In this analysis, there was a trend towards higher success rate with higher daptomycin doses ≥8 mg/kg/day (maximum dose was 12 mg/kg/day) compared with lower doses. This was consistent with a previous report [21]. Hence, the use of higher doses of daptomycin ≥8 mg/kg/day may result in better treatment outcome against IE. This supports recommendations from international treatment guidelines for the use of higher doses of daptomycin in the treatment of patients with IE [1, 28]. Further exploratory analyses will be required to assess outcome by patients underlying disease status, and whether treatment was administered as first or second line.

Data from 414 patients with LIE were collected and analyzed in this analysis. The results were similar to those of 149 patients with RIE and 47 patients with BRLIE. In an observational cohort study, out of 178 patients with LIE, 29 received daptomycin and 149 received standard-of-care (SOC) therapy (e.g., penicillins, vancomycin, ampicillin, aminoglycosides). There was a trend towards better outcome with higher doses of daptomycin compared to SOC therapy for patients with LIE [21], which is consistent with our findings. Although daptomycin is not currently approved for the treatment of LIE, data from the present analysis have shown that daptomycin was used successfully for the treatment of LIE and BRLIE with a trend towards higher clinical success rates with higher daptomycin doses. Therefore, data from this analysis suggest that daptomycin may be effective for the treatment of LIE and BRLIE.

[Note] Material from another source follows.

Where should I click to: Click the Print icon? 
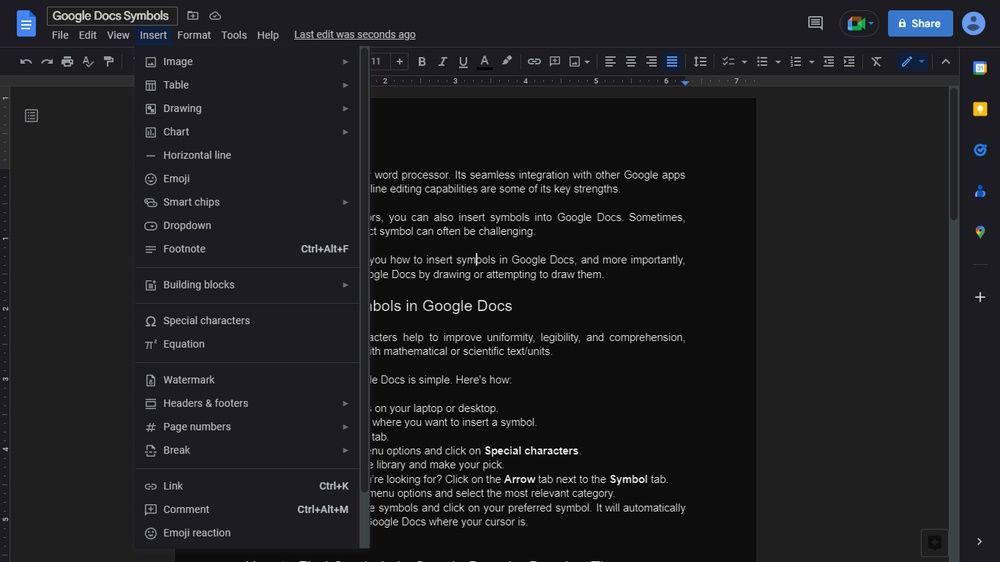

The most commonly encountered causative agent was S. aureus, followed by S. epidermidis. There was a higher proportion of enterococcal infection in patients with LIE than in RIE and BRLIE. Also, there was a broader range of streptococcal infections in LIE than in RIE or BRLIE. In this study, MSSA was more commonly isolated than MRSA from patients with IE. Patients with IE who had complicated MSSA and MRSA infections and received daptomycin therapy had high success rates. These results are consistent with the findings from an earlier in vitro study on IE model which showed that daptomycin had better bactericidal activity against the biofilm-forming MRSA compared with vancomycin [29]. Data from a prospective cohort study reported that the mortality of patients with IE infections caused by MRSA isolates was high with vancomycin minimum inhibitory concentration of 2 mg/L (determined by Etest) [30]. Daptomycin at higher doses may be considered as first-line therapy to manage both MSSA and MRSA infections in patients with IE, which was also mentioned in an earlier published report [31]. In an in vitro study, it was observed that daptomycin in combination with β-lactams enhanced efficacy of anti-MRSA therapeutic options against daptomycin-resistant MRSA infections [32]. The results of another in vitro study showed that the combination of high doses of daptomycin with fosfomycin was effective in the treatment of left-sided endocarditis (both native and prosthetic valves) caused by MSSA or MRSA infections [33]. In the present study, the notable finding was that the clinical success rates remained high in patients with reported long-term follow-up results for up to 2 years.

This study has limitations due to its retrospective and non-comparative design. It was not as strictly controlled as a randomized controlled trial. Analysis was not conducted to provide statistical outcomes, although it is very difficult to conduct controlled trials in IE patients. All patients with at least one dose of daptomycin were included, however, it should be noted that the correct course of treatment for daptomycin lasts between 4 and 6 weeks. Some patients included in the registry might have received other antibiotics besides daptomycin.

Conclusions

These results of real-world experience from the EU-CORE registry showed that patients with IE were treated successfully with daptomycin. Daptomycin was well tolerated and effective for the treatment of LIE and BRLIE in addition to the approved indication of RIE, which provides evidence that daptomycin is a potential treatment option in the management of RIE, LIE and BRLIE. Data showed that daptomycin is effective for treating Gram-positive infections, including MRSA infections. The majority of patients with available long-term data remained relapse free during the 2-year follow-up period.